I’m not alone. I’ve asked my friends. They too hear the voices whispering sweet temptations and maddening impossibilities.
“I bake cookies and make healthy after-school snacks for my kids and the neighbor children. We give homemade food gifts to neighbors for Christmas,” said one friend.
“I am thinner, and I can wear things I used to,” said another. “I have a fabulous yard. I am so amazing I make my own cross stitch patterns.”
Still another said, “I have dinner prepared and the table set when my husband walks in the door. I am wearing an adorable apron with matching heels, and he has never been so impressed with any meal in his life.”
I am these things, they told me.
I do these things.

All the dreams were similar, no matter how many women I asked:
We cook organic, delicious, nutritious meals using seasonal ingredients (from our own gardens). We create our own blue ribbon preserves (again from our gardens). We plan perfect, thrifty grocery lists each week, eschewing all pre-packaged, chemically-enhanced products. We lovingly pack excellent sack lunches for our husbands and children (including cute little notes of encouragement on handmade stationary).
We keep our homes impeccably clean. We maintain linen closets full of crisply folded linens tied with ribbon, little sprigs of lavender tucked in the bows. We have seasonal decorations (“changed out promptly,” one friend says), including a seasonal tablecloth (“lovingly ironed weekly,” another friend tells me). “The toilets clean themselves,” one friend added. Dishes and laundry never pile up because we have a system: it only takes ten minutes a day. We have plenty of time and energy left to workout! And we don’t sweat! We look fantastic!
We can see it so clearly! “This,” we think, “is my true, inner self speaking to me from my subconscious! It’s the self I would be if I had more money, more energy, and more time!”
It all sounds so wonderful!

It’s not wonderful.
It’s not your true, inner self.

It’s a trap.

You see, ladies, there’s a parallel universe not too far away from ours where the robots are winning. No, not the Cybermen.
In this Other World, you’ve been replaced by a Stepford Wife, and she is speaking to you.
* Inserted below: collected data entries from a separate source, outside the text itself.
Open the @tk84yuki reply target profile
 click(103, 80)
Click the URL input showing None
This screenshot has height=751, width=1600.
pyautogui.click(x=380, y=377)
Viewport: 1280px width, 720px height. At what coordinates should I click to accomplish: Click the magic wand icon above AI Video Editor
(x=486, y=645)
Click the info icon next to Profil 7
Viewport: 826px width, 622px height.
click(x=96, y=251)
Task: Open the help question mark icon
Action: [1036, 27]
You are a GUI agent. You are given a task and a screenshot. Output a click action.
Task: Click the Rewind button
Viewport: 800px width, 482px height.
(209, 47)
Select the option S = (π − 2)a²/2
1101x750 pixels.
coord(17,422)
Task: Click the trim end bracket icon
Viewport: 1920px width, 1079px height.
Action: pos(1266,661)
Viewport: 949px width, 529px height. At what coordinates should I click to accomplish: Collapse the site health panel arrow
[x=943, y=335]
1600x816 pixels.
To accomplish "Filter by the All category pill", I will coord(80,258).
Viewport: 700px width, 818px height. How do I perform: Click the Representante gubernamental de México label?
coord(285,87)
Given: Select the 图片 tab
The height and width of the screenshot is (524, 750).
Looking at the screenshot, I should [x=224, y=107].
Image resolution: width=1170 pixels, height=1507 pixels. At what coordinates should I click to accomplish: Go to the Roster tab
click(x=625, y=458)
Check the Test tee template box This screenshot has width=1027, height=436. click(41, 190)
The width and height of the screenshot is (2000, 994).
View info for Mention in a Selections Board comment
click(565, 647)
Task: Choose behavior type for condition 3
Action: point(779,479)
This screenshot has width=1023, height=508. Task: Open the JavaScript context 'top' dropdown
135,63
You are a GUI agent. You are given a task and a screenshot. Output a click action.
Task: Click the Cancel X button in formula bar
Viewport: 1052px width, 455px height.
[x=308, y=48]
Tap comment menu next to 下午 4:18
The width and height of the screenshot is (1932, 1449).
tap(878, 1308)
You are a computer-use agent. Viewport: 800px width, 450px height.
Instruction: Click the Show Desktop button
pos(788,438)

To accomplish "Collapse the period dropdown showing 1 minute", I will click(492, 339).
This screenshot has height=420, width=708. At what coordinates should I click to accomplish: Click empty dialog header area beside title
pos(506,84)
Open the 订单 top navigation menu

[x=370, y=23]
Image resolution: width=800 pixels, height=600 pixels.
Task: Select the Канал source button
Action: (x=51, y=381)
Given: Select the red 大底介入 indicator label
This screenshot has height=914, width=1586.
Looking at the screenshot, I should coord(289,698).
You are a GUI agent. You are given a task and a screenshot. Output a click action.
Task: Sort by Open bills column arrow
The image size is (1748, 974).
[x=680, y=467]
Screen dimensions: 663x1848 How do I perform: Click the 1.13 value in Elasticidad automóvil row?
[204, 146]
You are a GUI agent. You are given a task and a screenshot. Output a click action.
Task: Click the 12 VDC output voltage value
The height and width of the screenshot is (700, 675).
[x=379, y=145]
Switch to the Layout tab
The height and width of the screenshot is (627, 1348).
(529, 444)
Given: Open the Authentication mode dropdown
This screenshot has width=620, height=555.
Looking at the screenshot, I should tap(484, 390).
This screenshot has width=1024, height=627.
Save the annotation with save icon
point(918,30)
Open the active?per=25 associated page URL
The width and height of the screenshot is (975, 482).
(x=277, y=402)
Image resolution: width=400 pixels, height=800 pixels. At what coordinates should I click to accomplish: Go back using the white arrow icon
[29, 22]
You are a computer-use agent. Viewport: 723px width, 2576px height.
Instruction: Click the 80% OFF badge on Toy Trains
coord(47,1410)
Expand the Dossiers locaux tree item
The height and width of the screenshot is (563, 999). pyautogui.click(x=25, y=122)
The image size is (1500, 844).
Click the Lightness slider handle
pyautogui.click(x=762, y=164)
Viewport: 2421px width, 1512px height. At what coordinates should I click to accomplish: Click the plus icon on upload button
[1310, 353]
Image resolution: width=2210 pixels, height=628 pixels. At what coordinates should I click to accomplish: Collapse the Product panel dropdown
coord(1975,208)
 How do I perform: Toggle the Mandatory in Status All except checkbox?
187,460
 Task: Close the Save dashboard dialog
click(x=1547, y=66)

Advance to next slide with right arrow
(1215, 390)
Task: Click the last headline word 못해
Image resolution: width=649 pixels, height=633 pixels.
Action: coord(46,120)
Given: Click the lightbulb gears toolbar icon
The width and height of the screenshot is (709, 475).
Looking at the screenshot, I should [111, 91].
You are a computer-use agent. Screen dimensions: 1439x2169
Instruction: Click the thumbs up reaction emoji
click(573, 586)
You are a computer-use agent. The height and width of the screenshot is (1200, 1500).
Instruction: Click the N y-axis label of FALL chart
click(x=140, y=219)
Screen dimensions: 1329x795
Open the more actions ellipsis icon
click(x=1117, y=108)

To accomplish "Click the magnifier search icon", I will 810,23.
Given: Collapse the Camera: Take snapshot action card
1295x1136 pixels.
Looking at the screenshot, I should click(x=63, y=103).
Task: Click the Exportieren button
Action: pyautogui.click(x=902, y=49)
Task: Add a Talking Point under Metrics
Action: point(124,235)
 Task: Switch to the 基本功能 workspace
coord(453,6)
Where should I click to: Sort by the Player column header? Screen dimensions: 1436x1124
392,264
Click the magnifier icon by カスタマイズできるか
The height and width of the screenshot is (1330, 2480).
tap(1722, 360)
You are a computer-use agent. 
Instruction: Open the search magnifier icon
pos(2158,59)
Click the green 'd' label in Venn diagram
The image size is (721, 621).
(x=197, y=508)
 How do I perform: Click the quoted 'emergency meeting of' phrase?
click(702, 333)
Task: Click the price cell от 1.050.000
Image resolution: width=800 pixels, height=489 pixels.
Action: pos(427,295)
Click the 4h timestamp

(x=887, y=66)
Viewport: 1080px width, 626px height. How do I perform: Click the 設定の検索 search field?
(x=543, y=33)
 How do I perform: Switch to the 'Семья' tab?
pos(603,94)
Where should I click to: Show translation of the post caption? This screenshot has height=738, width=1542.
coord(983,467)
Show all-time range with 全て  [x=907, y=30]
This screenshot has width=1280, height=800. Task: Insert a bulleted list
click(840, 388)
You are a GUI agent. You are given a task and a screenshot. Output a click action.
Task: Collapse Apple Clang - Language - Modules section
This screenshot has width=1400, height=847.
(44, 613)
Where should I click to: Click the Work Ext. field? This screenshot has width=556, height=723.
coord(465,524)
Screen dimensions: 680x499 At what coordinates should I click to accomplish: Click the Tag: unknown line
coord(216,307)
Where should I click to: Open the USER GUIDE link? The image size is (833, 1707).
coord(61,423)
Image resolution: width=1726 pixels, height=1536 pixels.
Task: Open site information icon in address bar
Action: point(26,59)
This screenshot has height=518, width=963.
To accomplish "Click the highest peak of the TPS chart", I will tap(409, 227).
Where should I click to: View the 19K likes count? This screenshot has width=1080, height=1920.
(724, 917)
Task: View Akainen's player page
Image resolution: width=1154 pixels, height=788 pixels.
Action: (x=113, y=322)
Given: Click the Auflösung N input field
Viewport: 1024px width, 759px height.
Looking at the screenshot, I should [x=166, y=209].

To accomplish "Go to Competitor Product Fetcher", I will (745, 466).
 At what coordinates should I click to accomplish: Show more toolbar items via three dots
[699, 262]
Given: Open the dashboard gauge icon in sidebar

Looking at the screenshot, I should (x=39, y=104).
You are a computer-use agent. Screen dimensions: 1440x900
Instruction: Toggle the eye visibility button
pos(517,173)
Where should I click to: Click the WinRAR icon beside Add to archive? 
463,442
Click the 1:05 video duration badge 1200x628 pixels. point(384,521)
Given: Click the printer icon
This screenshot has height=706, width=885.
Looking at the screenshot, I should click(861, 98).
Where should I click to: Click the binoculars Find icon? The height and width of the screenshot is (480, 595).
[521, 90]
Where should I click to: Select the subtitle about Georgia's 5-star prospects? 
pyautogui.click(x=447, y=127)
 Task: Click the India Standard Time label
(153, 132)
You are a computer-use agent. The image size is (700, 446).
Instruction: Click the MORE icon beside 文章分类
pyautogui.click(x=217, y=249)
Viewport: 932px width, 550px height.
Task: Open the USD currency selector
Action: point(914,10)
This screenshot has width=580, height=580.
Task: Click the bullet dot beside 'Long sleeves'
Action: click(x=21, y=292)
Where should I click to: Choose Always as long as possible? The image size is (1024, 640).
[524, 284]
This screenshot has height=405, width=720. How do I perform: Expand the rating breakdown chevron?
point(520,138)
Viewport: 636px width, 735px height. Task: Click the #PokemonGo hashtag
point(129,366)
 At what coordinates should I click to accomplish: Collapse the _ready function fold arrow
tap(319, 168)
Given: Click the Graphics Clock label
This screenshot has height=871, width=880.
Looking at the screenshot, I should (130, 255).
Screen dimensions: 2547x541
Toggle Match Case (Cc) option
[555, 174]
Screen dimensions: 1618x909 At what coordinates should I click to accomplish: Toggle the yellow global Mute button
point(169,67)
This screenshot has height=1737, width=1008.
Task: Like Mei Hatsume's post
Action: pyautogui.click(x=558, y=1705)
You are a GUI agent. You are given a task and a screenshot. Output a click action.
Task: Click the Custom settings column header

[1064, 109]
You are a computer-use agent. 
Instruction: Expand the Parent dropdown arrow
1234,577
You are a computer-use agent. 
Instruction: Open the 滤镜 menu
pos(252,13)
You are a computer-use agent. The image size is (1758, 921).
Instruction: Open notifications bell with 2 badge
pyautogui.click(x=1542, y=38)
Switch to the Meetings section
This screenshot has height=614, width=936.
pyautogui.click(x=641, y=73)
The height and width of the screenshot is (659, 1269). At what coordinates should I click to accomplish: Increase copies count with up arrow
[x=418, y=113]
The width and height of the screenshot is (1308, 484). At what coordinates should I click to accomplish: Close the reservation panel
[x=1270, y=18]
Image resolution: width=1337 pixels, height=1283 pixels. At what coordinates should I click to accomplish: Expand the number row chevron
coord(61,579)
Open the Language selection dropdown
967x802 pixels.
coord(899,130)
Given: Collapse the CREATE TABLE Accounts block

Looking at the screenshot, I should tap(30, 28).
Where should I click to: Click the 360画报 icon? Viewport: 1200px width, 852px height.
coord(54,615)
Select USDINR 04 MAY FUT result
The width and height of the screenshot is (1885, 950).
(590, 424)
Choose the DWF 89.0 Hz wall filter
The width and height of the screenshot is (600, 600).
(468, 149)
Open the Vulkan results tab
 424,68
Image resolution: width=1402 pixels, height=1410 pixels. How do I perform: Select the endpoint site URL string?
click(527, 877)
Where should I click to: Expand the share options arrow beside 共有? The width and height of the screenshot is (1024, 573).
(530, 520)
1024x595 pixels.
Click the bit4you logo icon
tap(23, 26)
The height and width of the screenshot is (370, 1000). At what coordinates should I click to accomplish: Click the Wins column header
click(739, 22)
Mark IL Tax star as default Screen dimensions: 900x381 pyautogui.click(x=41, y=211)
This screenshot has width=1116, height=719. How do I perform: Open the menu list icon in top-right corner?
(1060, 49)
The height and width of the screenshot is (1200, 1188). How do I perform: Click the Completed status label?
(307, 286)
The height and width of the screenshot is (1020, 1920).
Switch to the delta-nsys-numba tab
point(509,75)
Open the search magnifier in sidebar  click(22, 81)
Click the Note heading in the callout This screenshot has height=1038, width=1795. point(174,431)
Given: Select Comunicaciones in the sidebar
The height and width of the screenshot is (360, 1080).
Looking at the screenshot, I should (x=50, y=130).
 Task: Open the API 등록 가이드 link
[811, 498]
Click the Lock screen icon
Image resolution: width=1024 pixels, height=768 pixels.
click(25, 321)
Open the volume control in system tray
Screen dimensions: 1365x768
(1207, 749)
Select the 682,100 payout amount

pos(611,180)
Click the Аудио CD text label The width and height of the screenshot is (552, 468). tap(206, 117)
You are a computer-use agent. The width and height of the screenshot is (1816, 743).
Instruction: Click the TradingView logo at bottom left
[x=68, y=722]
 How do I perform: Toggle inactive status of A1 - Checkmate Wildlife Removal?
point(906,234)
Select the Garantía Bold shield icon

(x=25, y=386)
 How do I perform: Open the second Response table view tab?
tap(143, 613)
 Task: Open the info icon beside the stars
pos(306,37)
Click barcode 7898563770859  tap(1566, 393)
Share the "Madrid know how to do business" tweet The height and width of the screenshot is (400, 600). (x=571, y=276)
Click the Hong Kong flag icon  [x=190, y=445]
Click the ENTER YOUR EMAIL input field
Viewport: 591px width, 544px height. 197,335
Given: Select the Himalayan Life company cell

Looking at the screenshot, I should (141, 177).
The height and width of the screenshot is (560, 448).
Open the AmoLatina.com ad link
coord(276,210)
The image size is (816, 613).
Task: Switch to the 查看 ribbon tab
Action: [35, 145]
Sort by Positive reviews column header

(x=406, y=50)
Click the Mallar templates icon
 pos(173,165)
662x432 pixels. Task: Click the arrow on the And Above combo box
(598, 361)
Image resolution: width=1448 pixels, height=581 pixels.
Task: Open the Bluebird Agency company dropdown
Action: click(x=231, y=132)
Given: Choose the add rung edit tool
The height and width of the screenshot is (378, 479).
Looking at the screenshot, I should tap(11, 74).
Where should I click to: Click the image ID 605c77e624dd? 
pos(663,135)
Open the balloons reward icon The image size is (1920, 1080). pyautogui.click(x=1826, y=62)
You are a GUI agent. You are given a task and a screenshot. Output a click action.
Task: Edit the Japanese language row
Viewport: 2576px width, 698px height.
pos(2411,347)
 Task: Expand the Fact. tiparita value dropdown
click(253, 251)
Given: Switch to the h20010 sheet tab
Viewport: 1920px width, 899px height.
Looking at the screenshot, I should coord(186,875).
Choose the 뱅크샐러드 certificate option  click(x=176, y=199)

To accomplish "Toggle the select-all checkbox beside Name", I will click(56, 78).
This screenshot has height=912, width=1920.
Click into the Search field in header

It’s the only explanation that fits.
That’s why they never sweat.
Because they’re robots.
That’s how they clean the house in ten minutes a day.
Superhuman speed. Because robots.
They’re in perfect shape because they were designed that way.
They’re never stressed because they’re unfeeling robots with no emotions whatsoever.

This isn’t science fiction, ladies. It’s real. The invasion is already underway. This trans-dimensional rift is getting wider and the Evil Robot Usses are trying to get in and every day you listen to them is a day the robots win.
Don’t listen to their lies.
Don’t let them upgrade you.
You are perfect and amazing and awesome just the way you are. And so am I. 

Because we may be disorganized, we may live in flawed houses, we may blow off the laundry to watch another episode of Doctor Who, but you know what?
We defeated some soulless robots today.
And for today, that’s all that matters.